Workshops mit jungen Leuten
Museumspädagoge Holger Hink hat einen Eicher-Trecker aus dem Baujahr 1952 im Eingangsbereich ausgestellt, der 47 Jahre in einem Wald gestanden hatte. Hink bietet inzwischen Workshops für Jugendliche an, bei denen sie durch praktische Arbeit bei der Demontage und Montage die Funktionsfähigkeit der Maschinen erkunden können. „Wir wollen neue Gruppen durch museumspädagogische Angebote erreichen und das Haus zu einem Ort der Begegnung machen, an dem geschraubt und montiert wird.“ Nach seinem Empfinden geht der Bezug zur Landwirtschaft immer weiter verloren. „Wir arbeiten deshalb mit einigen Schulen an einem Konzept, wie wir jungen Menschen die Entwicklung in der Landwirtschaft erklären und ihnen einen Einblick in die Technik geben“, erklärt Hink.
Öffentlichkeitsmitarbeiterin Mariko Junge möchte das Haus auch für Musik- und Kulturveranstaltungen öffnen. „Unsere Maschinenhalle bietet eine besondere Atmosphäre für Lesungen, Vorträge oder Konzerte.“
Das Schleswig-Holsteinische Landwirtschaftsmuseum gibt es seit 1986. Es wird von den Volkshochschulen in Kooperation mit dem Kreis Dithmarschen betrieben.

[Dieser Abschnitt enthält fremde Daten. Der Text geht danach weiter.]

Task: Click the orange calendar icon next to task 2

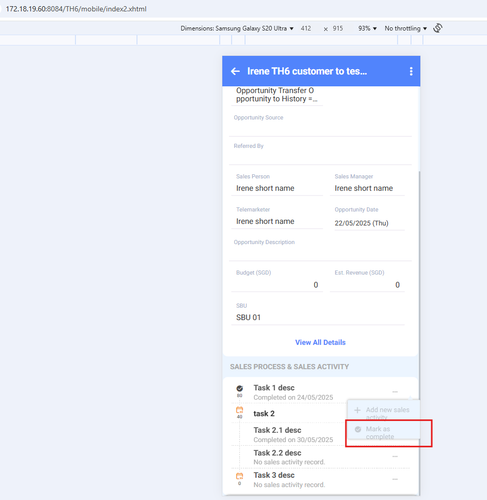Action: click(x=239, y=410)
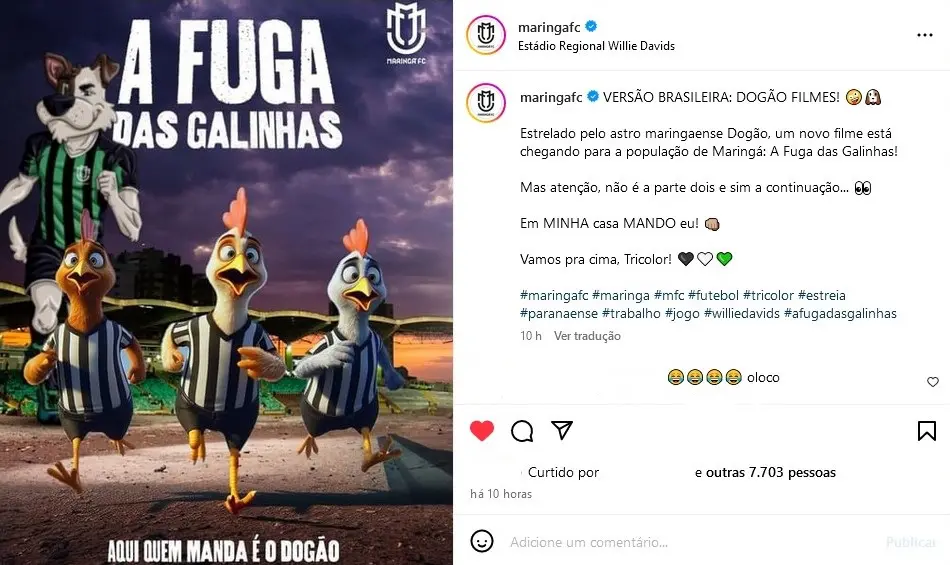Open the #maringafc hashtag
The width and height of the screenshot is (950, 565).
click(x=554, y=296)
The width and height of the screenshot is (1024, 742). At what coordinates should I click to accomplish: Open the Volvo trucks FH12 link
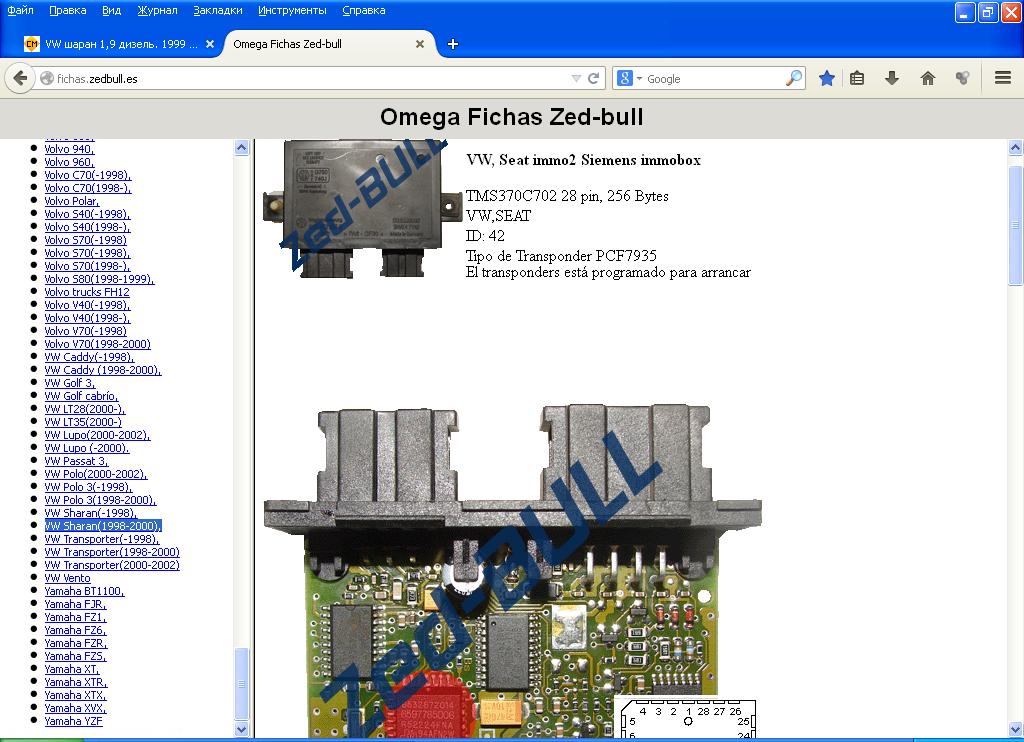click(87, 292)
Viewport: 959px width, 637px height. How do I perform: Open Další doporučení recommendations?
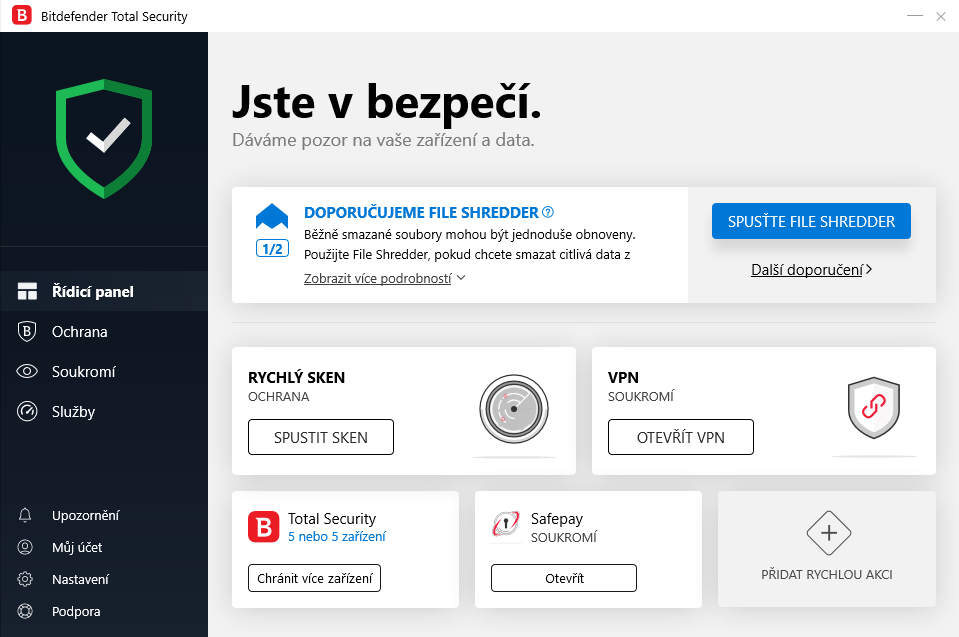pos(812,269)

Für einige Menschen mit Handicap der benachbarten Stiftung Mensch bietet es zudem Arbeitsgelegenheiten.
Kern der Ausstellung ist die Sammlung des ehemaligen Direktors der Landwirtschaftsschule St. Michaelisdonn, Heinz Landmann. Seit den 1970er Jahren hat er landwirtschaftliche Maschinen und Geräte zusammengetragen, die bis heute immer weiter um Zeugnisse der Agrargeschichte und des Landlebens erweitert werden. Im Obergeschoss des Museums ergänzt die „Siku Control Arena Hof Mohr“ das Angebot – nicht nur für Kinder. Hier können maßstabsgetreue Landmaschinenmodelle ferngesteuert auf 500 m2 fahren und landwirtschaftliche Arbeiten ausführen.
Ein kleines Freilichtmuseum
Hinter dem Museum befindet sich das Dithmarscher Bauernhaus. In diesem kleinen Freilichtmuseum von 1907 kann man die Lebensatmosphäre eines Hofes um 1850 erfahren. Das über 300 Jahre alte Bauernhaus wurde von Osterrade in der Nähe von Meldorf an den heutigen Standort versetzt. Dahinter befindet sich ein bunter Bauerngarten. Insbesondere die von Gerda Nissen in den 1970er Jahren in Gärten und auf Friedhöfen gesammelten 50 historischen Fundrosen, die ausschließlich aus Schleswig-Holstein kommen, entfalten hier von Mai bis Juli ihren Duft.